The draft waste-packaging regulations - published yesterday by the Secretary of State for the Environment, John Gummer - will become law next year. They will cost industry between pounds 300m and pounds 635m a year to implement by the year 2000, according to his department.

Mr Gummer said the rules could add between 5p and 25p to a typical family's weekly shopping bill of pounds 50. "But the shopping may end up costing less if all goes the way we hope it will," he said.

In the long run, increased recycling could bring down the cost of packaging.

The new regulations will apply to every company handling more than 50 tonnes of packaging a year - from the manufacturers of the raw material all the way through the packaging chain to the final retailers.

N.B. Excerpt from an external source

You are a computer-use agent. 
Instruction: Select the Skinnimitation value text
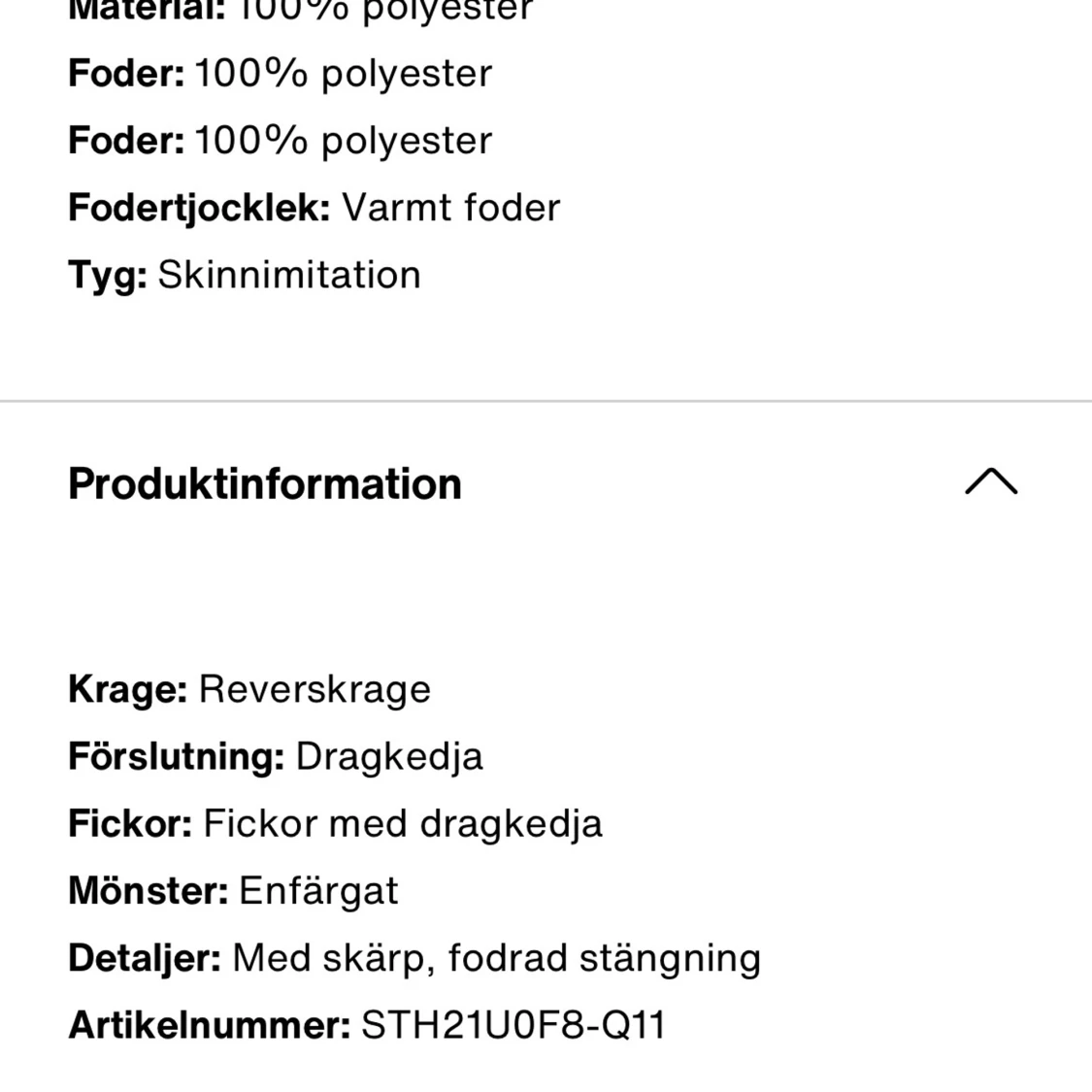[x=289, y=275]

Although "tiny corner shops" will be excluded, more than 11,000 businesses are expected to be covered by the laws and all will have a legal obligation to recover a proportion of used packaging.

The regulations are needed to comply with the EU's waste packaging directive, which says that, by 2001, 25 per cent of all packaging waste must be recycled. Furthermore, at least 50 per cent of this waste must be usefully recovered - which includes recycling or burning the material in garbage incinerators to generate electricity.

Although the obligation is shared, the lion's share, 47 per cent, falls on the retailers and the smallest share, 6 per cent, on the raw material manufacturers.

The regulations were devised in close collaboration with business. Their publication yesterday followed more than two years of intensive wrangling between different parts of the packaging chain - with all wanting to minimise their responsibility and costs.

Companies covered by the regulations have two options for complying. They can either do so individually - producing detailed figures on how much packaging they handle and how they much recycle and recover, for inspection by the Government - or they can join a "compliance scheme", a co-operative set up solely to deliver the obligation of individual companies collectively.

One such organisation, called Valpak, already exists in embryo. It has 60 member firms, including supermarkets Tesco and Sainsbury, and reckons that by 2000 it may have thousands of members, together paying pounds 250m a year to boost recycling and recovery schemes.

Whether the regulations actually reduce the amount of packaging used in the first place remains to be seen. The quantity stands at about eight million tonnes a year and continues to rise in line with economic growth.